Biggest penalty-kill yet for Hawks
Joel Quenneville said the Chicago Blackhawks were “excited about the challenge.”
It was the third intermission, and the Hawks had just tied Game 5 against the Nashville Predators at four. The penalty killers had a job to do. Marian Hossa was in the box and there were four minutes left on his boarding infraction. And Nashville had a clean sheet of ice.
“We talked about that penalty kill,” John Madden recalled. “And keep the shifts short. We had the long change there on that end. Make 200-foot clears. Don’t try anything stupid, and when we kill it we’re going to get back to work.
“We won some loose battles along the boards, we blocked shots, we won foot races.”
And their goaltender came up big.
Antti Niemi made five saves during that sequence. After the game, he called the win an “incredible feeling.” And even though the first 60 minutes were a little rough -- he gave up four goals on just 16 shots -- Niemi was able to put it behind him.

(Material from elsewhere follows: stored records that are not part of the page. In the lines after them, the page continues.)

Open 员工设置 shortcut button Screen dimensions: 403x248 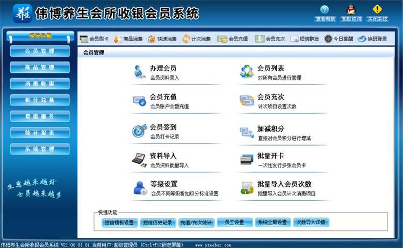[x=234, y=222]
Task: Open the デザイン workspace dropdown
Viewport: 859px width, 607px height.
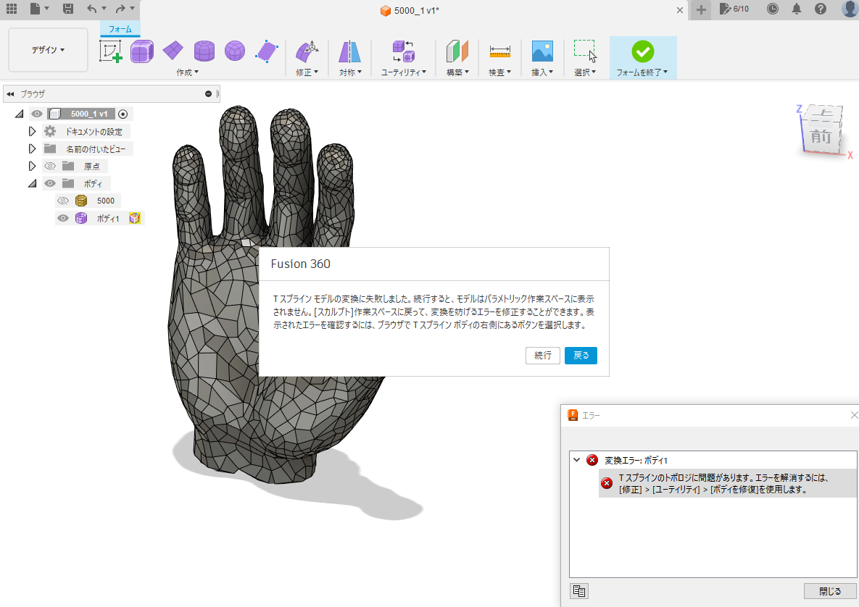Action: [48, 50]
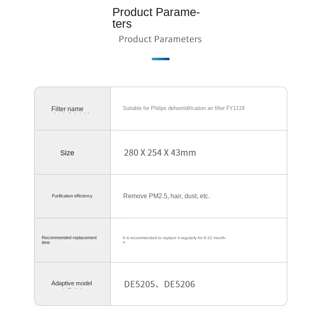The image size is (321, 321).
Task: Click the Philips dehumidification air filter description
Action: point(183,108)
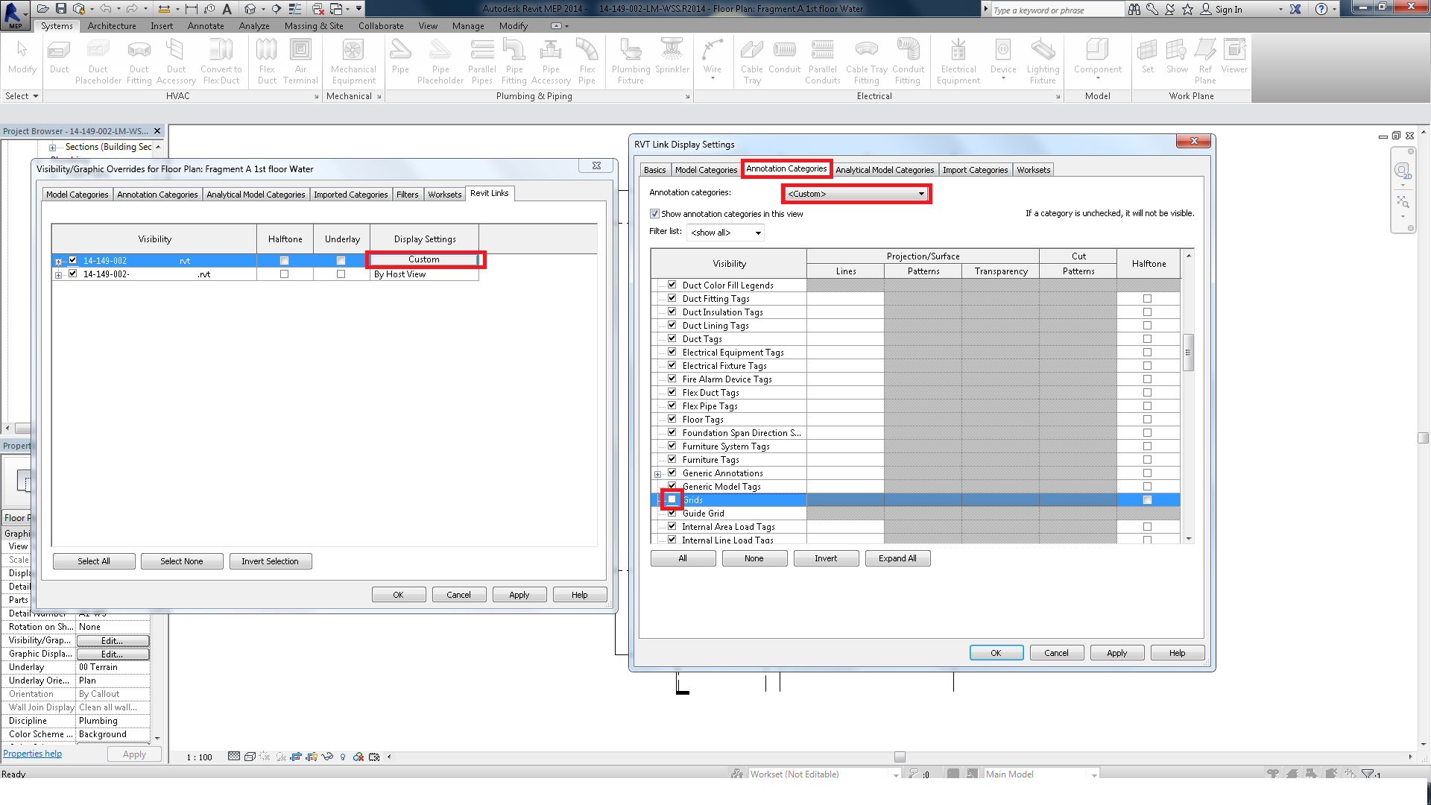Uncheck Generic Model Tags visibility
This screenshot has height=805, width=1431.
click(x=672, y=485)
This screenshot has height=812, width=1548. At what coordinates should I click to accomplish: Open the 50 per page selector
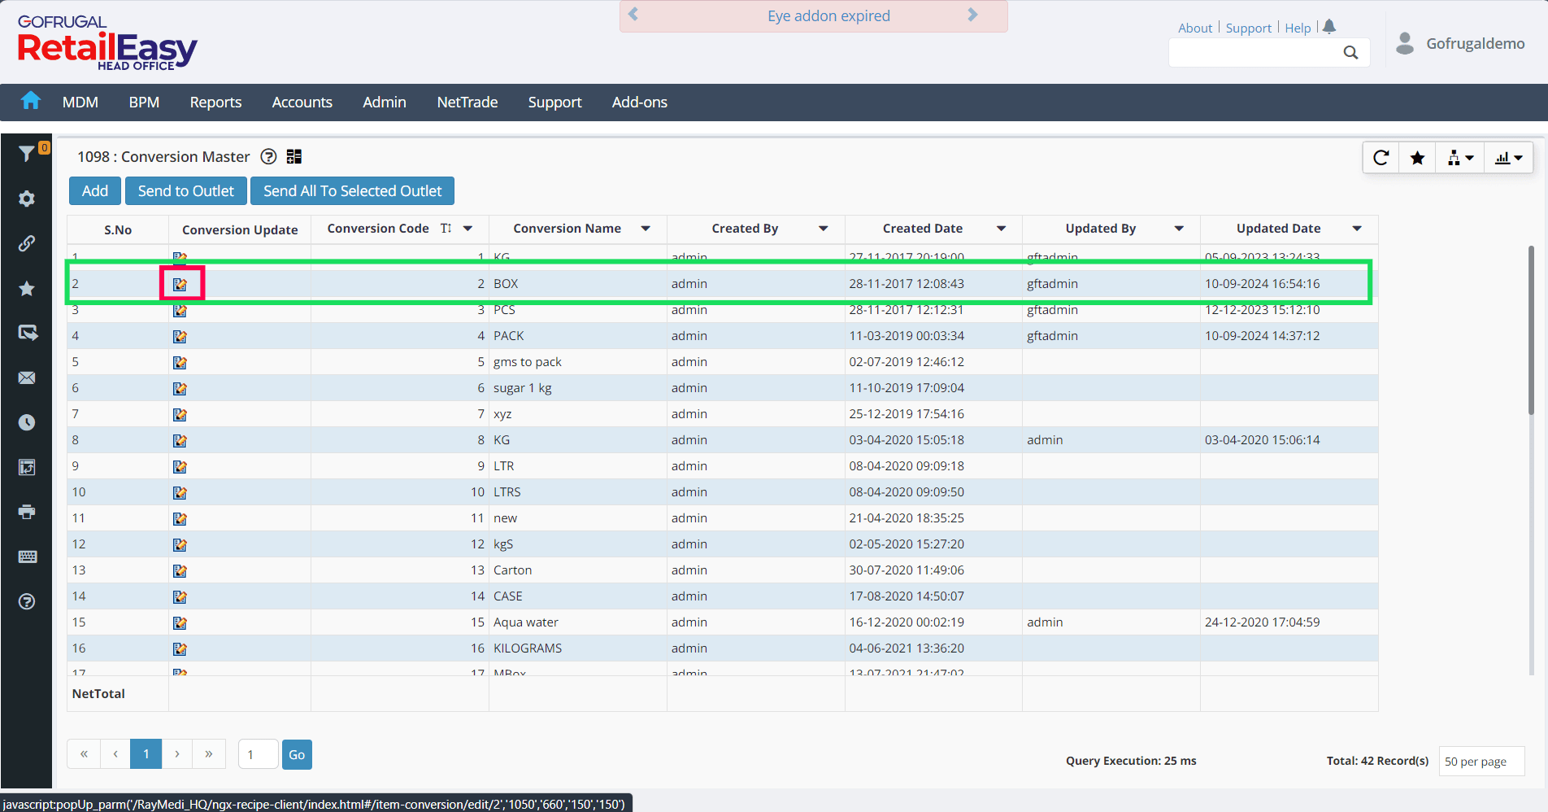1481,762
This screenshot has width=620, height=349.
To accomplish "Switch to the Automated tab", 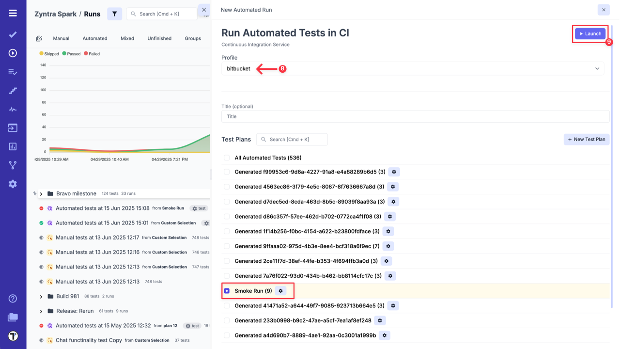I will tap(94, 38).
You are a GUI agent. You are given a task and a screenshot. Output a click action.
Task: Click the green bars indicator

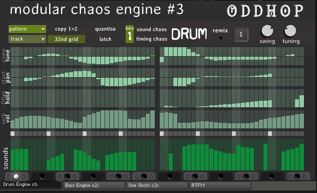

“You know you’re going to face some shots,” Niemi said of his mindset going into overtime. “You have to forget what happened before and be ready.”
The penalty-killing unit has been the most consistent part of the Blackhawks game all season. The Predators are 0-21 in the series, and it’s becoming a source of pride for the Hawks, if it wasn’t already.
“We have some excitement going on with the PK [penalty killing] group,” Quenneville said. “Everyone has been chipping in, in a lot of ways. Whether it’s blocking shots, whether it’s retrieval of pucks, whether it’s faceoffs, or big saves. Being a threat to score shorthanded, as well, is something that helps us.”
Quenneville cited that last point as an important one in overtime. Madden had a good offensive chance early in the kill and Quenneville said it helped set the tone. In fact, Madden did a little bit of everything during those four long minutes.
“That was huge,” Tomas Kopecky said of the kill. “Mad Dog [Madden] blocking a shot from [Shea] Weber. When you do the little details, the big thing is going to come. The killers did an incredible job.”
The emotions of this game took on a life of their own, but thanks to some unsung heroes of what some said was “the most desperate kill of the year," the Hawks came out on top.
“Call it a roller coaster,” Madden said of his emotions. “Something we don’t want to be in too often.”
But when you get the job done, it feels that much better.